[Records from a data source]
▶

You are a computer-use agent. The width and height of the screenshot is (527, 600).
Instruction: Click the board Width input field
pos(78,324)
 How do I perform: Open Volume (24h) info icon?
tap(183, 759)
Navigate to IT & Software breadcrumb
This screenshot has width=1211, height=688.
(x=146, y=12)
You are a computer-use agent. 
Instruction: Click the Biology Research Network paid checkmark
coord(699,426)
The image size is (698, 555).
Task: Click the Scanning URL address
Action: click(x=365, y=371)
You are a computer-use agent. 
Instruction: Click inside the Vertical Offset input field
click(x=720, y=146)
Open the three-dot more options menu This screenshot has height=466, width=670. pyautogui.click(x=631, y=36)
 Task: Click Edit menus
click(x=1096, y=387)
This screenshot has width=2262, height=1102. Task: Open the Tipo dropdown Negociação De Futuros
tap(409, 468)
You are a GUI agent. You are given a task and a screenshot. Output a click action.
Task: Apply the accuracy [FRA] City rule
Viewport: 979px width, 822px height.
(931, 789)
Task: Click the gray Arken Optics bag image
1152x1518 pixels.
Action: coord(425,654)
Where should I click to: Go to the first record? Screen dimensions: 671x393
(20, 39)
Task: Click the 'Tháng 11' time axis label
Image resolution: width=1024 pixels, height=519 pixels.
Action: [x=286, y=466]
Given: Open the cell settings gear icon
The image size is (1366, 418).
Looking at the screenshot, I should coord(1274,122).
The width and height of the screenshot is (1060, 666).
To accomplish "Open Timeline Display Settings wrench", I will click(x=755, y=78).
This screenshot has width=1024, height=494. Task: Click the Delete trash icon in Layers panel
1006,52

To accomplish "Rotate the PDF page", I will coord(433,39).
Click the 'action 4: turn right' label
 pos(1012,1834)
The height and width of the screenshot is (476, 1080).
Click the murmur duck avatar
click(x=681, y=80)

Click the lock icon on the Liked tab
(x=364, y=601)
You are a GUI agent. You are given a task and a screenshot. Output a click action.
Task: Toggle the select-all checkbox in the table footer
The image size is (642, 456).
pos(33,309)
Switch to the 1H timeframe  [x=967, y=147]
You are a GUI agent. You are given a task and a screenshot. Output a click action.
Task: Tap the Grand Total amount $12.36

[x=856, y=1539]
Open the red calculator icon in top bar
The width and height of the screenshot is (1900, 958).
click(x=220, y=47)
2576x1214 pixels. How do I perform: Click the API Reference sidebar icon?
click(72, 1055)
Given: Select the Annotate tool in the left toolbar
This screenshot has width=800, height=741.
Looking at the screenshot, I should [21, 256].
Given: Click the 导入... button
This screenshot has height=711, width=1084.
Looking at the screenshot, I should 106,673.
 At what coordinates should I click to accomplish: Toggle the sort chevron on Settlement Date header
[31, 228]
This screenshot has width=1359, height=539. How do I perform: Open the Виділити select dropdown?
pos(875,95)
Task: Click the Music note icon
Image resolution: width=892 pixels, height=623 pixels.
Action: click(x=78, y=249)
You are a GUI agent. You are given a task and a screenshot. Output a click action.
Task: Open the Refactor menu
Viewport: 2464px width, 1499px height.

◀

Reproduce the lines above verbatim, all of them, in their original order.

_TASK OUTPUT:_
You are a computer-use agent. The width and height of the screenshot is (527, 600).
Instruction: Click the board Width input field
pos(78,324)
 How do I perform: Open Volume (24h) info icon?
tap(183, 759)
Navigate to IT & Software breadcrumb
This screenshot has width=1211, height=688.
(x=146, y=12)
You are a computer-use agent. 
Instruction: Click the Biology Research Network paid checkmark
coord(699,426)
The image size is (698, 555).
Task: Click the Scanning URL address
Action: click(x=365, y=371)
You are a computer-use agent. 
Instruction: Click inside the Vertical Offset input field
click(x=720, y=146)
Open the three-dot more options menu This screenshot has height=466, width=670. pyautogui.click(x=631, y=36)
 Task: Click Edit menus
click(x=1096, y=387)
This screenshot has width=2262, height=1102. Task: Open the Tipo dropdown Negociação De Futuros
tap(409, 468)
You are a GUI agent. You are given a task and a screenshot. Output a click action.
Task: Apply the accuracy [FRA] City rule
Viewport: 979px width, 822px height.
(931, 789)
Task: Click the gray Arken Optics bag image
1152x1518 pixels.
Action: coord(425,654)
Where should I click to: Go to the first record? Screen dimensions: 671x393
(20, 39)
Task: Click the 'Tháng 11' time axis label
Image resolution: width=1024 pixels, height=519 pixels.
Action: [x=286, y=466]
Given: Open the cell settings gear icon
The image size is (1366, 418).
Looking at the screenshot, I should coord(1274,122).
The width and height of the screenshot is (1060, 666).
To accomplish "Open Timeline Display Settings wrench", I will click(x=755, y=78).
This screenshot has width=1024, height=494. Task: Click the Delete trash icon in Layers panel
1006,52

To accomplish "Rotate the PDF page", I will coord(433,39).
Click the 'action 4: turn right' label
 pos(1012,1834)
The height and width of the screenshot is (476, 1080).
Click the murmur duck avatar
click(x=681, y=80)

Click the lock icon on the Liked tab
(x=364, y=601)
You are a GUI agent. You are given a task and a screenshot. Output a click action.
Task: Toggle the select-all checkbox in the table footer
The image size is (642, 456).
pos(33,309)
Switch to the 1H timeframe  [x=967, y=147]
You are a GUI agent. You are given a task and a screenshot. Output a click action.
Task: Tap the Grand Total amount $12.36

[x=856, y=1539]
Open the red calculator icon in top bar
The width and height of the screenshot is (1900, 958).
click(x=220, y=47)
2576x1214 pixels. How do I perform: Click the API Reference sidebar icon?
click(72, 1055)
Given: Select the Annotate tool in the left toolbar
This screenshot has width=800, height=741.
Looking at the screenshot, I should [21, 256].
Given: Click the 导入... button
This screenshot has height=711, width=1084.
Looking at the screenshot, I should 106,673.
 At what coordinates should I click to accomplish: Toggle the sort chevron on Settlement Date header
[31, 228]
This screenshot has width=1359, height=539. How do I perform: Open the Виділити select dropdown?
pos(875,95)
Task: Click the Music note icon
Image resolution: width=892 pixels, height=623 pixels.
Action: click(x=78, y=249)
You are a GUI agent. You are given a task and a screenshot. Output a click action.
Task: Open the Refactor menu
Viewport: 2464px width, 1499px height.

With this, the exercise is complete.